(Beginning of TASK MATERIAL)
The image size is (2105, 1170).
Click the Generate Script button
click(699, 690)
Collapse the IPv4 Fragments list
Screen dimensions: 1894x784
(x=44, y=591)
(End of TASK MATERIAL)
(Beginning of TASK MATERIAL)
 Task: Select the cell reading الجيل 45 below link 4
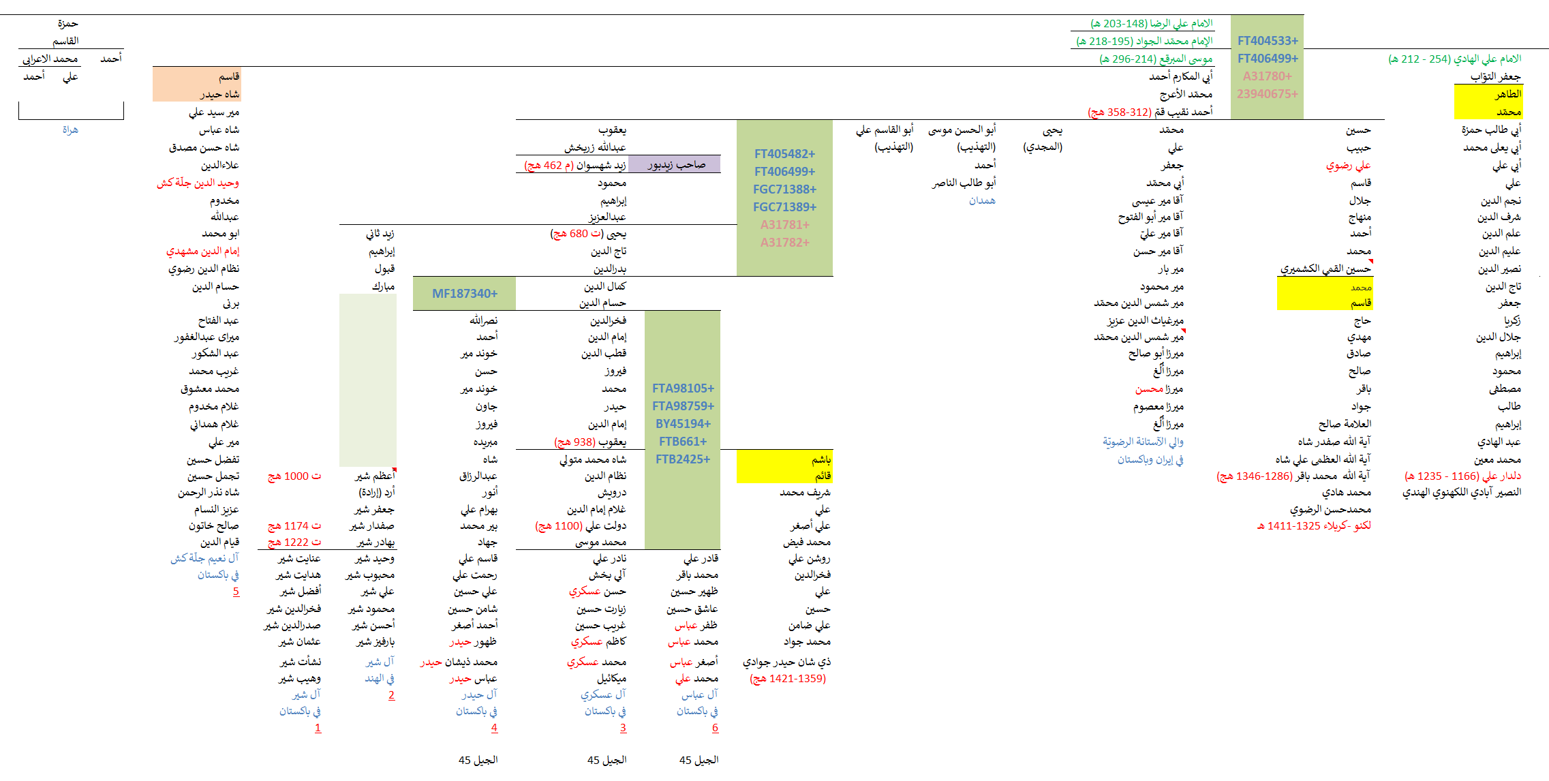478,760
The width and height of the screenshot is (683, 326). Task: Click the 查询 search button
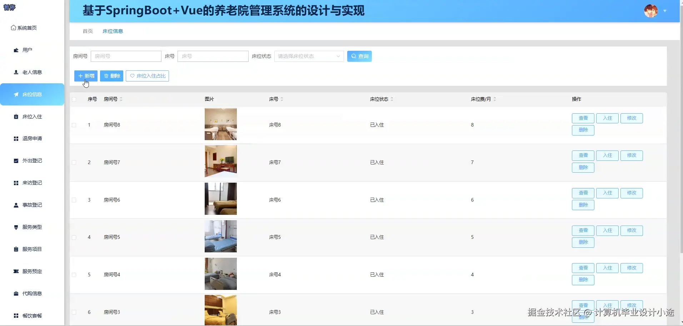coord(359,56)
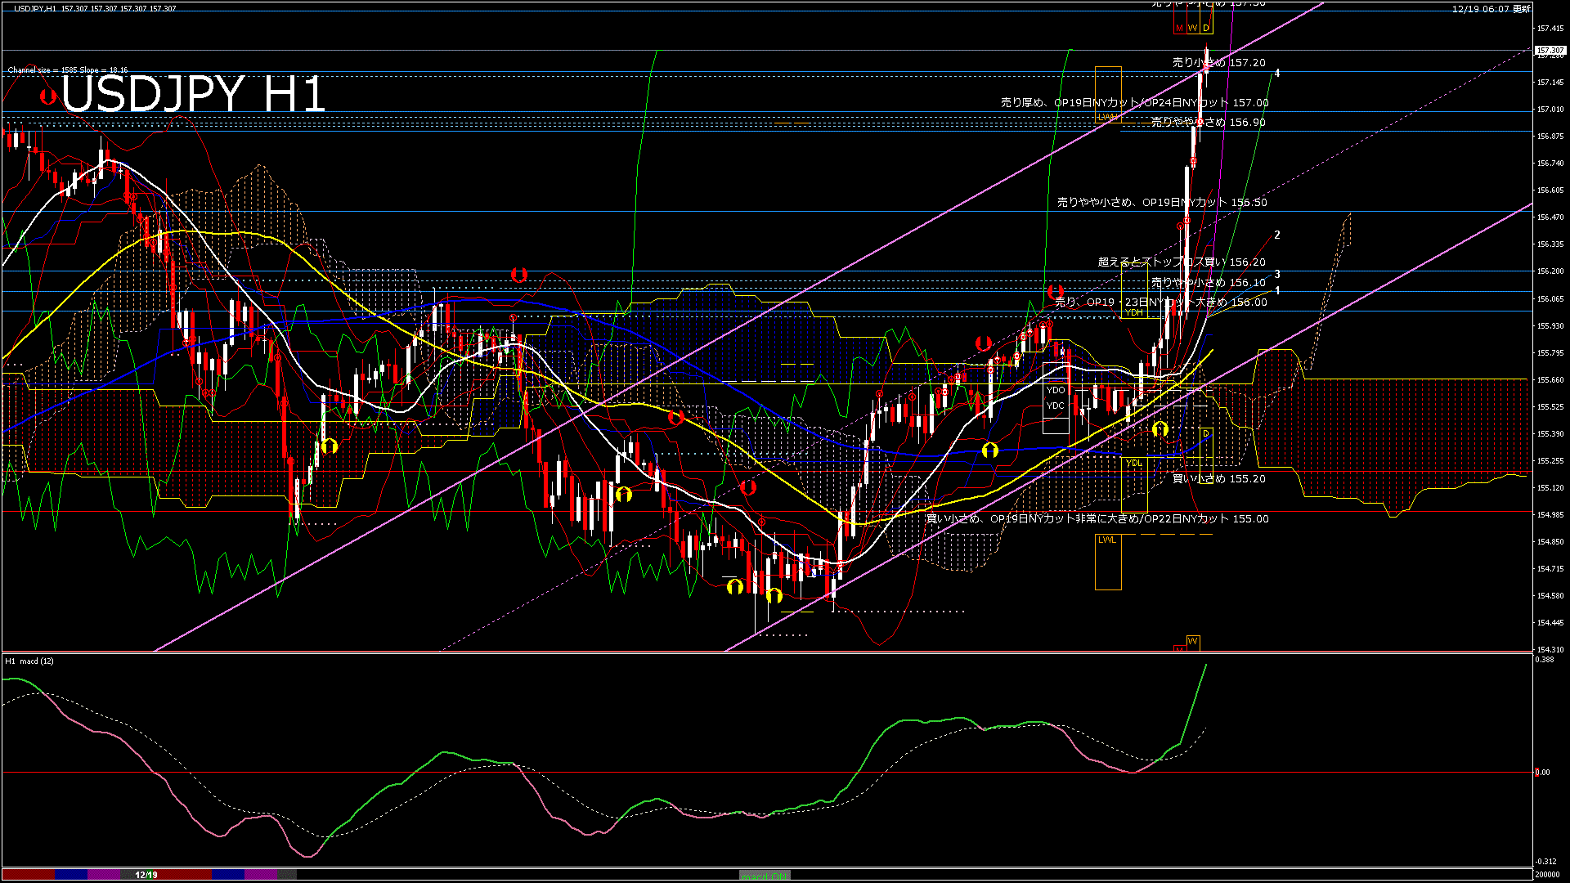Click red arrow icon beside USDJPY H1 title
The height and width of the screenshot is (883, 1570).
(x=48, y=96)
(End of TASK MATERIAL)
(Beginning of TASK MATERIAL)
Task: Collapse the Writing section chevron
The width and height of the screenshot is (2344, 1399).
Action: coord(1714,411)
(End of TASK MATERIAL)
__THE PROBLEM__: Which lines in the material above include the string "Collapse"? Pull them out.

__ANSWER TO THE PROBLEM__:
Collapse the IPv4 Fragments list
Task: Collapse the Writing section chevron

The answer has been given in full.